As medical device technologies continue to evolve, active implanted medical devices have gained increasing popularity in the medical field. For example, one type of implanted medical device includes neurostimulator devices, which are battery-powered or battery-less devices designed to deliver electrical stimulation to a patient. Through proper electrical stimulation, the neurostimulator devices can provide pain relief for patients or restore bodily functions.
Implanted medical devices (for example, a neurostimulator) can be controlled using an electronic programming device such as a clinician programmer or a patient programmer. These programmers can be used by medical personnel or the patient to define the particular electrical stimulation therapy to be delivered to a target area of the patient's body, to alter one or more parameters of the electrical stimulation therapy, or otherwise to conduct communications with a patient.
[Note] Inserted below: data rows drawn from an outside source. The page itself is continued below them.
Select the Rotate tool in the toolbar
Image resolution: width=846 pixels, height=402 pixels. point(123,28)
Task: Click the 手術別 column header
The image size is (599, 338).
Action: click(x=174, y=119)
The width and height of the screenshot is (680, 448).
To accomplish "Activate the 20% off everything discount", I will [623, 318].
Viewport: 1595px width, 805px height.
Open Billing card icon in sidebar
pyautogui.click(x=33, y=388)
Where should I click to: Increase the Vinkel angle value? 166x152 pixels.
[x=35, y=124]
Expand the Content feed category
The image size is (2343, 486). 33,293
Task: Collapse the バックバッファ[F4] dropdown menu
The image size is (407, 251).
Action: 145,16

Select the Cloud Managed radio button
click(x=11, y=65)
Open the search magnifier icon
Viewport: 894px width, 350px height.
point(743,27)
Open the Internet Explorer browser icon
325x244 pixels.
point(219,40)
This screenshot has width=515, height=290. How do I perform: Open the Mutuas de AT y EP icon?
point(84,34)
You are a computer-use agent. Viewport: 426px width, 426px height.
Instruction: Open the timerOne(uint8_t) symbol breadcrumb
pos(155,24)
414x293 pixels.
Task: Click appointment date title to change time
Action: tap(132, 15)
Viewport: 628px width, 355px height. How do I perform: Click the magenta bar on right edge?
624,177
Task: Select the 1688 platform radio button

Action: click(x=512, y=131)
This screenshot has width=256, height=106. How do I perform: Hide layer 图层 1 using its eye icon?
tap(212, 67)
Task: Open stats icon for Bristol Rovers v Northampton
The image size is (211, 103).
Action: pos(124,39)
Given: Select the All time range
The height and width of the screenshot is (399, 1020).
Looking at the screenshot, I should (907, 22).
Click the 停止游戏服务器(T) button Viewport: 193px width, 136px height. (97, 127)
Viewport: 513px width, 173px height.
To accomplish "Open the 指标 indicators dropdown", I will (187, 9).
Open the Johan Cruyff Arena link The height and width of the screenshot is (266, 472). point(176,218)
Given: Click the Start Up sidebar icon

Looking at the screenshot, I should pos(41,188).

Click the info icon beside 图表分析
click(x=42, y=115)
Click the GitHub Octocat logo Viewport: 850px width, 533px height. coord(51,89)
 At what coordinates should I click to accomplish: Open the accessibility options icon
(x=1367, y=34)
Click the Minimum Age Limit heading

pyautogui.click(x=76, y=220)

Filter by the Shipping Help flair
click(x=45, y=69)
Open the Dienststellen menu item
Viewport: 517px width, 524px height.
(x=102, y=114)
Despite many advances made in the field of neurostimulation, one drawback is that the electronic programmers such as the clinician programmer rely on manual programming of stimulation parameters. For example, in a typical programming session, a healthcare professional manually sets the electrical stimulation parameters (e.g., amplitude, frequency, pulse width, etc.), tests them with the patient, receives patient feedback, and then manually programs new electrical stimulation parameters until the patient feels maximum pain relief. The manual programming (and reprogramming) of the electrical stimulation parameters is time consuming, and the comparison between two similarly programmed pulses may be difficult when too much time is spent reprogramming between the trials of the pulses.
Therefore, although existing electronic programmers used for neurostimulation have been generally adequate for their intended purposes, they have not been entirely satisfactory in every aspect.